The so-called doctrine of “covering” is one of the most egregious and oppressive lies currently being pedaled to the body of Christ. The scriptures make no claims that a member of the church of Christ needs to be under the covering of a pastor or group of elders in order to have right standing before God. Those who make such a claim are simply repackaging the old creation mediation model and teaching false submission in order to control others for their own ends.

Follow the Money (Again)-

Under the Old Covenant the majority of the believing community owed tithes (plural) to a minority of the believing community (the Levites and Aaronic priests) for the express purpose of performing the functions of mediators. One of the preeminent accomplishments of Christ’s completed work on the cross and explicit purpose of the New Covenant is unmediated access to the presence of God. (No human mediator other than the man Christ Jesus.) Therefore, the notion that the majority of a New Covenant believing community (the so-called “laity”) should pay religious officials (the so-called “clergy”—a minority subset of the believing community) to perform the functions of a mediating priesthood is exclusively an old creation model.

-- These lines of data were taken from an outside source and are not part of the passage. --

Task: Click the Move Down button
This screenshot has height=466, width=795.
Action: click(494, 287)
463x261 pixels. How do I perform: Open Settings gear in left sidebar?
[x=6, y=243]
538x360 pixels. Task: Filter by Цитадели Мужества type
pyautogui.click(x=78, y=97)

The sad reality however is that through a combination of ignorance and obfuscation literally millions of New Covenant believers believe they are obligated to “give” (how’s that for an oxymoron?) money to their “Christian leaders.”

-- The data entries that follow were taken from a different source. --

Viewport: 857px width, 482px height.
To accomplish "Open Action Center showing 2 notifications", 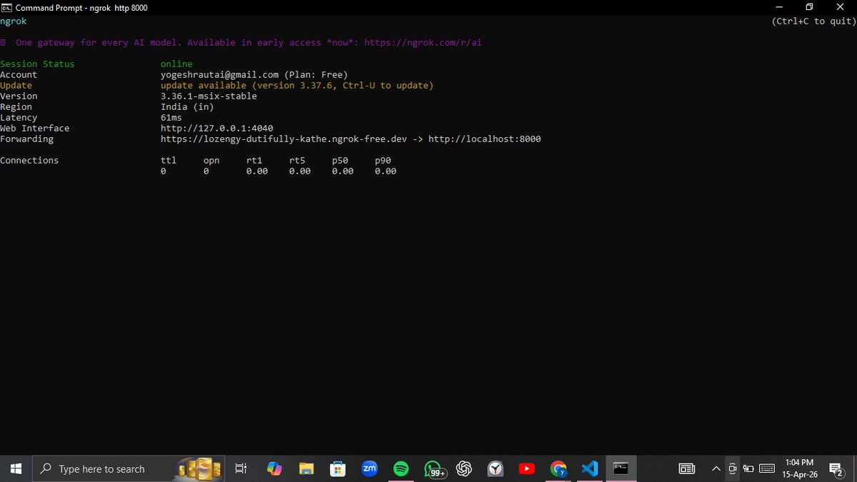I will [836, 468].
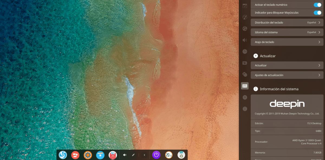Viewport: 325px width, 160px height.
Task: Click the Actualizar row
Action: click(287, 65)
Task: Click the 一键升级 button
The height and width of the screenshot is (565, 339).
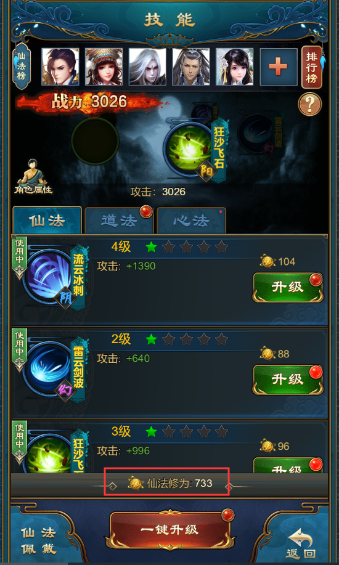Action: pos(170,530)
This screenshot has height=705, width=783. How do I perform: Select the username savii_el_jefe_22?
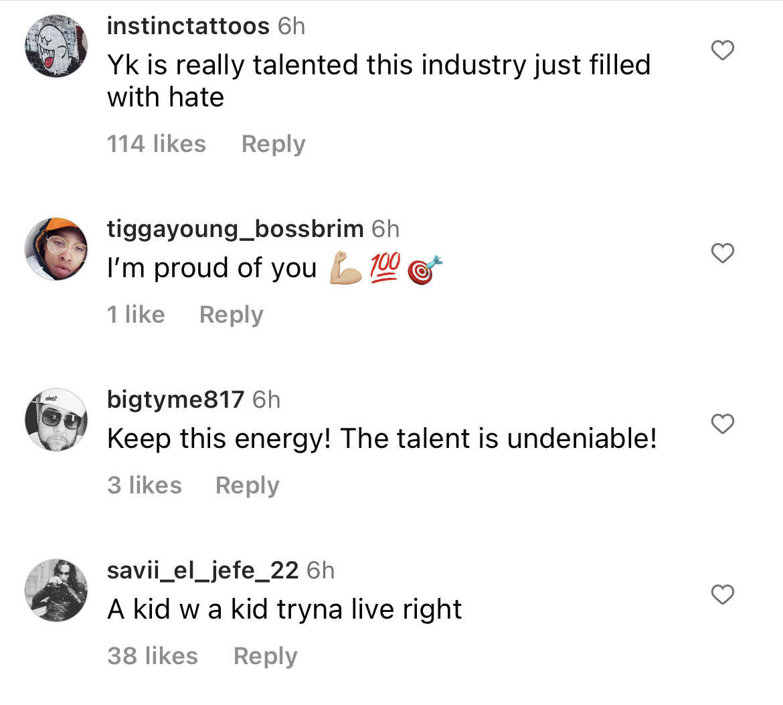pos(202,570)
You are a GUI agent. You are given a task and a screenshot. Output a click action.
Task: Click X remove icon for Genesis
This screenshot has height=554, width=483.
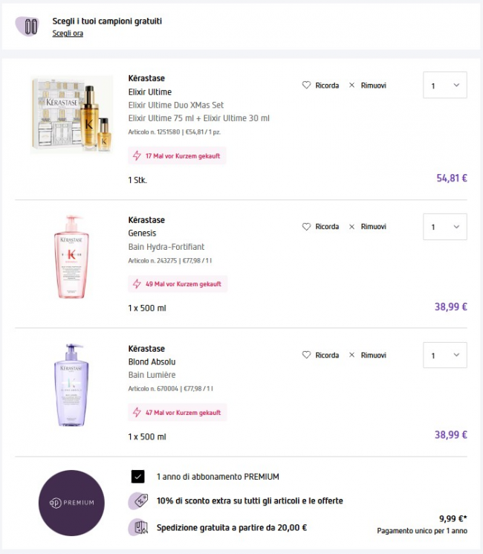pyautogui.click(x=352, y=227)
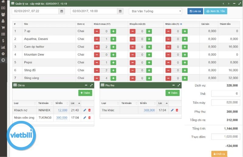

Ask Yourself These Questions-

How much time, energy, and money does your local assembly devote to teaching and practicing the priesthood of every believer as opposed to emphasizing the “vision of the house/pastor”? Your “pastor” is no more a priest than you (nor are you more a priest than him). He does not have a greater anointing than you, and he is definitely not your covering (mediator).

Do you and/or your local assembly, both individually and corporately have a heart-felt, intellectually established, life-changing, practically applicable revelation of…?

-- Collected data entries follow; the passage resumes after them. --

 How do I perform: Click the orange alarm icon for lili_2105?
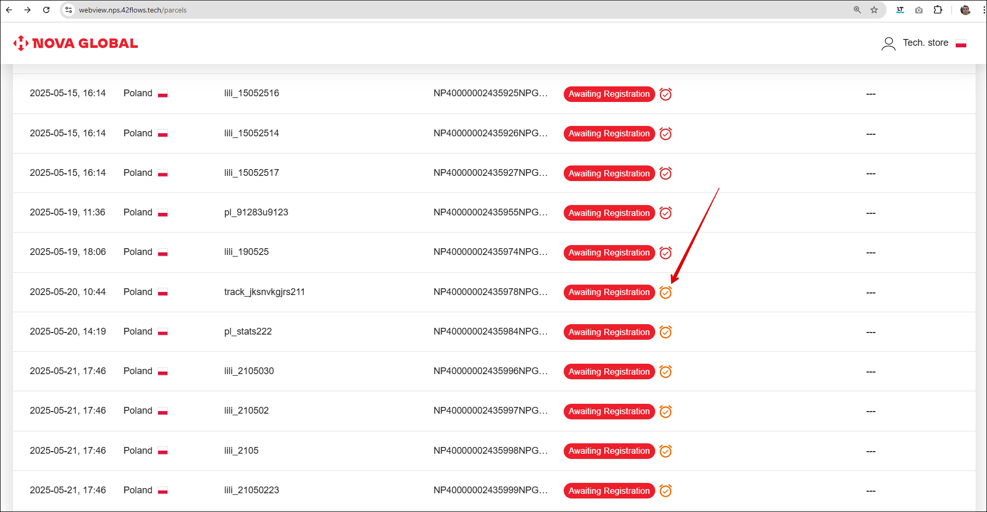(x=665, y=451)
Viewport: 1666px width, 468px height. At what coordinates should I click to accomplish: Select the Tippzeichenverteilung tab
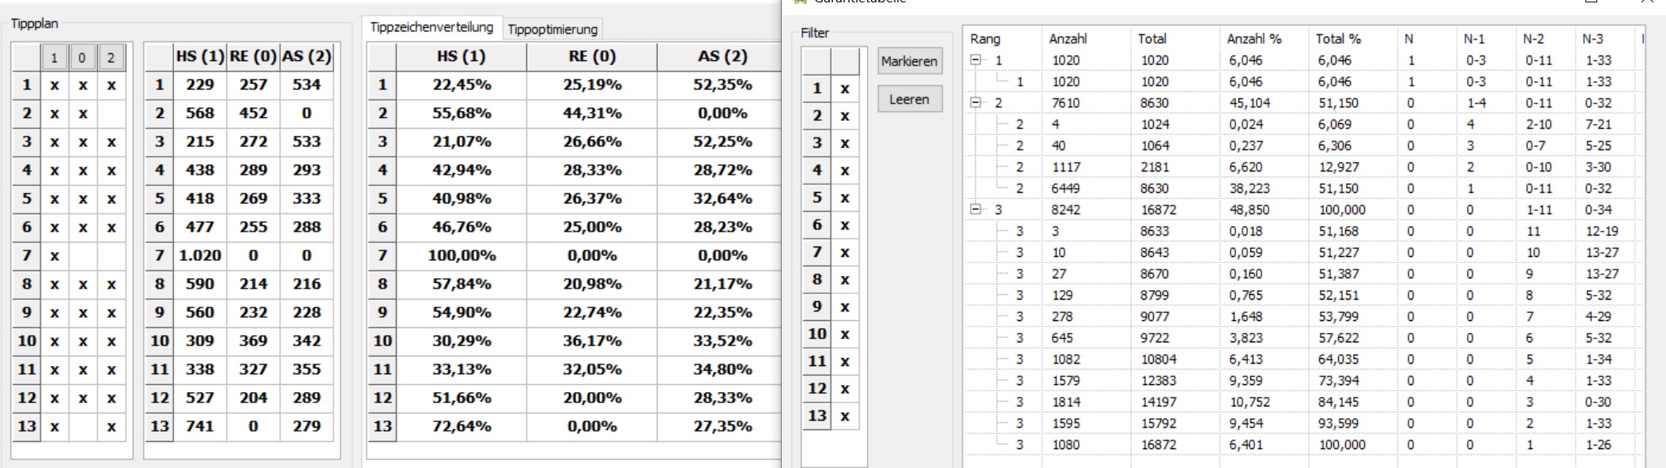432,27
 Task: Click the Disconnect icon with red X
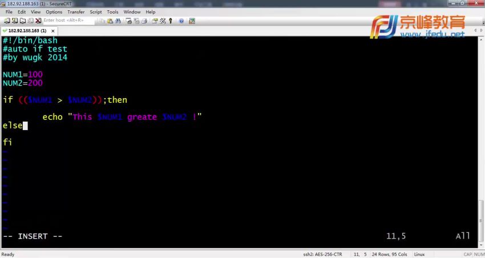click(x=38, y=21)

  • All believers are priests. There is no hierarchy in the body of Christ. We all have unmediated access to the presence of God.

There is an enormous difference between those men and women who function as pastors (apostles, prophets, teacher, evangelists, etc.) and those who believe, (either as a so-called “leader” or follower), in hierarchical offices in the body of Christ and that we are validated by our “proper understanding” of how these offices work together. Such doctrines and practices are nothing more than conforming to a hierarchy and a form of false submission that is conspicuously absent from the New Testament.

When Christianity is practiced properly—taking life as it comes and interpreting (or reinterpreting) each moment or each event in the reality of an indwelling relationship with the Lord of Life—each and every individual believer, is a holy man or woman with unmediated access to the presence of God.

On the journey from religion to relationship, one of the obstacles we must deal with is our innate desire for significance.

On one hand, it is only natural for a devoted Christian to want to “do something significant” for God—but ironically, therein lays the rub. At the risk of being blunt, doing “something significant for God” more likely than not is an indicator of a performance-based mindset foreign to the New Covenant. As followers of Christ and members of his body our significance derives from our identity—who we are in Christ—not from what we do, regardless of how “significant” it may appear to be.

One of the consequences of the fall is shame. And by shame, I do not mean feelings of simple embarrassment—I mean an innate sense of inadequacy, insecurity, and low self-worth. Deep down we do not feel we have any value. Hence, it is our sense of shame that drives our desire to perform or produce. The reasoning becomes, “If I do something that has value, then I am valuable—If I do something significant, then I am significant.”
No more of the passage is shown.